Geolier incassa il colpo come solo un artista sa fare. A testa bassa sale sul palco, ringrazia, si esibisce. La colpa, di certo, non è sua ma di quello pseudo fanatismo di cui è impregnato il mondo della musica - non mentiamo a noi stessi, non solo italiano - e che porta a scegliere spesso il proprio idolo e a nascondere sotto il tappeto tutto io resto.
Musica a parte, i duetti convincono. Sono forse uno dei passaggi più azzeccati del Festival.

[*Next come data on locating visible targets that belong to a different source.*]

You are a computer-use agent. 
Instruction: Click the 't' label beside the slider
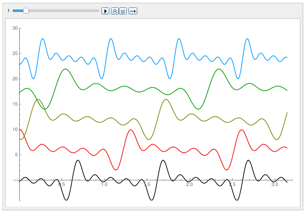[9, 10]
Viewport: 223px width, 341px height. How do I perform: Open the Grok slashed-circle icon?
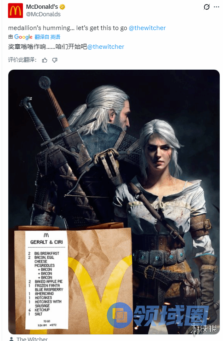(x=206, y=7)
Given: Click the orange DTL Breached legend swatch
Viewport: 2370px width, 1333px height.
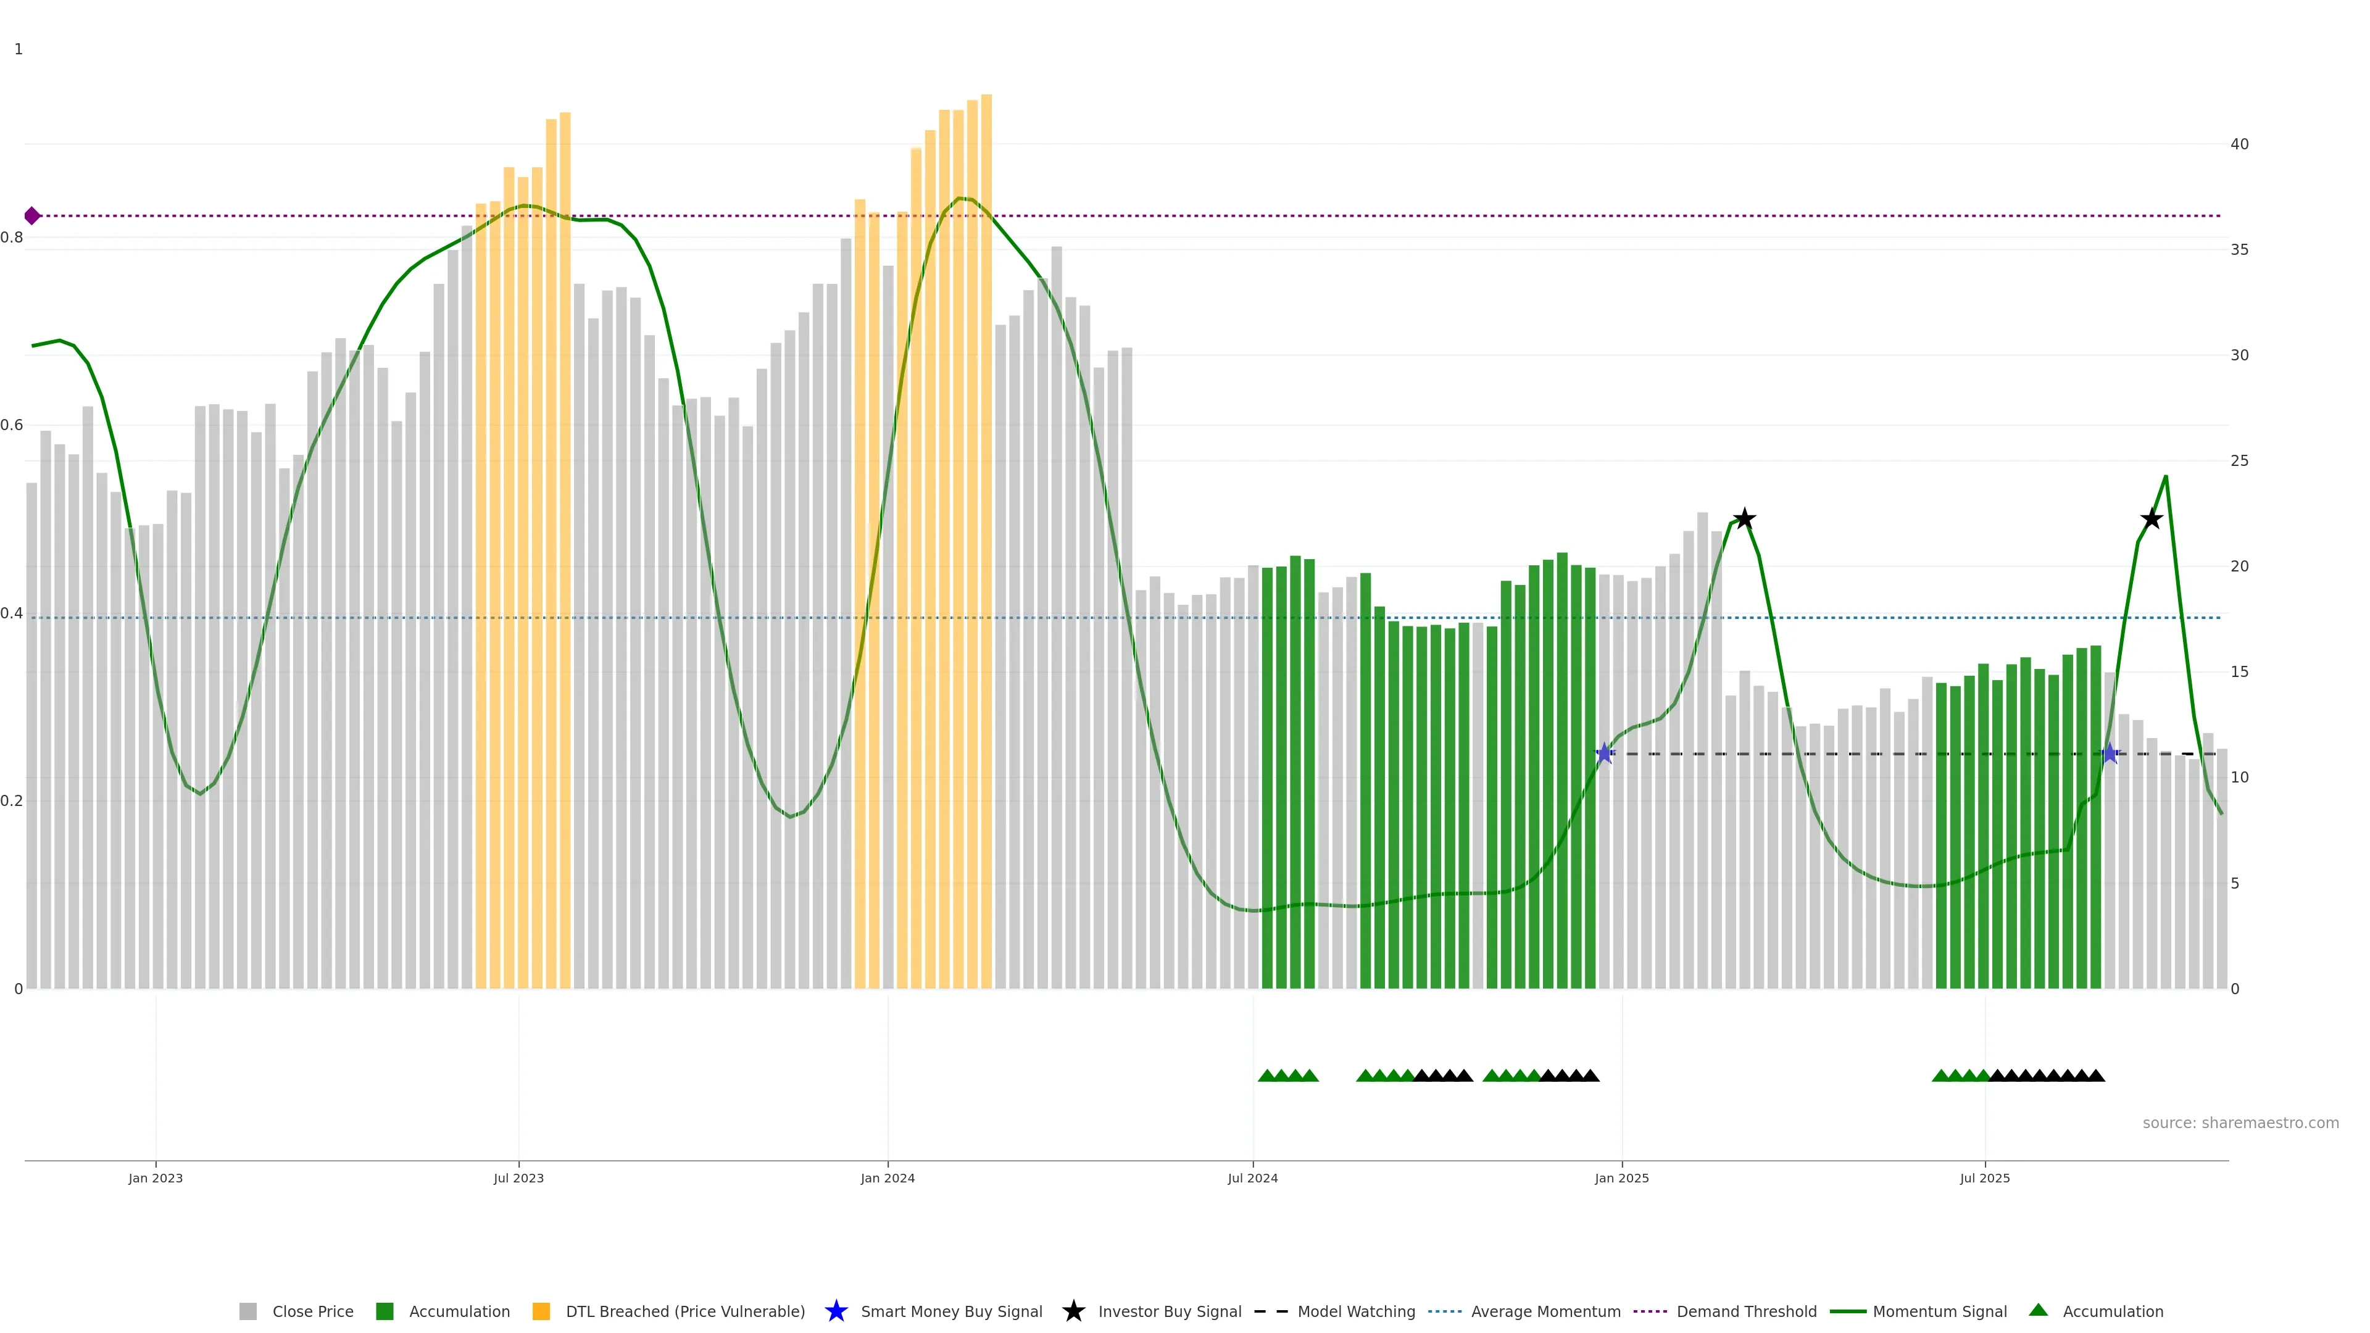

Annalisa fa dimenticare ai fan del K-pop la cover di Sweet Dreams di JYP portando un piccolo capolavoro in Rai, così come l’Halleluja dei Santi Francesi con Skin. Arriva al cuore Mr.Rain con l’attualissima Mary e i Gemelli Diversi, distrugge gli schemi Big Mama con la sua versione di Lady Marmalade.
Menzione speciale alle incursioni di Fiorello ma soprattutto a Lorella Cuccarini, presenza discreta ma di spessore che unisce storia della televisione italiana e della moda sanremese in una co-conduzione che fa sperare in un Festival al femminile.
I duetti premiano e mostrano anche le fragilità degli artisti. Dimostrano che “il nuovo” spesso non è la soluzione e che, l’Italia nutre una certa nostalgia della musica che fu.
Vecchioni e Alfa commuovono. Gli occhi del giovane cantante che osserva il maestro al suo fianco estasiato non hanno prezzo e lo portano dritto in classifica.
E poi Gigi D’Agostino dalla Costa, Arisa dal palco esterno, il ritorno dei Jalisse e Beppe Vessicchio. C’è un che di fortemente nostalgico in questa serata che servirà da monito per il prossimo Festival e che nemmeno il “trip e la marijuana” cantati da Geolier possono contrastare. Perché i Fiumi di Parole hanno superato l’insuperabile, mostrando la fragilità di un Festival che forse ha bisogno di una svolta nostalgica prima di rinascere come una Fenice.